Dell’incontro dello scorso giovedì a Milano per festeggiare i cento numeri di Nòva ricorderò soprattutto le parole di Luca De Biase, a proposito dell’importanza di elaborare un metodo – condivisibile, comunicabile, trasmettibile – per riconoscere l’innovazione. Personalmente, non sono affatto certa di essere vicina al raggiungimento di un simile obiettivo, ambizioso e pure imprescindibile; per il momento, mi riesce molto più agevole distinguere cosa non è innovazione.
Per calare il discorso nella realtà, il prossimo 22 novembre verrà presentato il catalogo 2008 del progetto di Rai Trade denominato "Rai per la Cultura". In soldoni, si tratta di una raccolta di DVD da acquistare per corrispondenza, e, a partire da quest’anno, anche files multimediali da scaricare direttamente online. I materiali, corrispondenti all’intera produzione home video di RAI sono tratti dalle teche RAI, dagli archivi di RAI Cinema e di 01 Distribution; ma scorrendo i titoli disponibili nel catalogo si incontrano nomi assai poco televisivi o cinematografici. Popper, Gadamer, De Filippo, Sanguineti, D’Annunzio, Gassmann, Gregoretti, Galbraith compaiono accanto a Zavoli, Paolini e Camilleri, e li surclassano in quantità; teatro, letteratura, filosofia, economia oscurano la TV. Di fatto, l’intento originario del progetto era quello di creare una sorta di "enciclopedia" targata RAI, e l’indice generale delle collane restituisce questa stessa immagine. Cos’ha a che fare tutto questo con la televisione?

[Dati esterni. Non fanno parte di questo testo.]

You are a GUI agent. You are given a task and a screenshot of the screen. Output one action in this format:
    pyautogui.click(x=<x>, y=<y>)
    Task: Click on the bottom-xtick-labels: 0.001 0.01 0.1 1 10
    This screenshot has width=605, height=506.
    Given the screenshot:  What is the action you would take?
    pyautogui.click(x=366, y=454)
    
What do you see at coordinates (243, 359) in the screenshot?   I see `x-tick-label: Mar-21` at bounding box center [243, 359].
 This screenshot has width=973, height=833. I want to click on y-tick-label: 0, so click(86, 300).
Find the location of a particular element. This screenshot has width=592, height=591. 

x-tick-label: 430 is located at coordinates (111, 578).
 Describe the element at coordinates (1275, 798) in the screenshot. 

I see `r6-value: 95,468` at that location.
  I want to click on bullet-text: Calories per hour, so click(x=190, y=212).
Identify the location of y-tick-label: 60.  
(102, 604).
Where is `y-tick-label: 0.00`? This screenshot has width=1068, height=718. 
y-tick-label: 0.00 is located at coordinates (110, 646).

Il progetto di Rai Trade si nutre, a mio parere, di un equivoco, che prima ancora che il rapporto tra cultura e televisione riguarda il rapporto tra media e contenuti. L’equivoco riguarda l’assunzione che trasportare materiali attinenti al patrimonio culturale medio-alto della nostra nazione sul piccolo schermo significhi non solo ottenere un risultato non solo qualitativamente eccellente, ma soprattutto meritorio. Il dubbio che un simile tentativo solleva in me riguarda la reale opportunità di mettere in corrispondenza un mezzo di comunicazione, la televisione, e un messaggio come quello che la collana di Rai Trade vorrebbe trasmettere. Di nuovo, in soldoni: siamo certi che la miglior maniera di fruire le lezioni di filosofia di Hans Georg Gadamer sia quello di visionare i 10 (dieci) DVD della raccolta? E siamo altrettanto certi che il gradimento incontrato dall’economia secondo Galbraith sia comparabile con quello riscosso dalle avventure del commissario Montalbano?
La risposta a questi dubbi non passa soltanto per il giudizio che scaturisce dalla fruizione diretta die prodotti in questione. Si tratta invece, secondo me, di realizzare che ogni medium ha il suo contenuto; che non tutti i media sono adatti a tutti i contenuti, e viceversa; che come ogni mezzo di comunicazione, la TV si rinnova e muta quando realizza le sue potenzialità intrinseche, senza intrusioni che provengano da zone del sapere ad essa storicamente e strutturalmente estranee; e soprattutto, che non basta utilizzare un nuovo formato digitale o servirsi di un canale tecnologicamente più avanzato del vecchio tubo catodico per aver realizzato qualcosa di innovativo. Certo, non so ancora bene cosa voglia dire innovazione; ma quale che sia il significato, ho la sensazione pressante che questa non lo sia.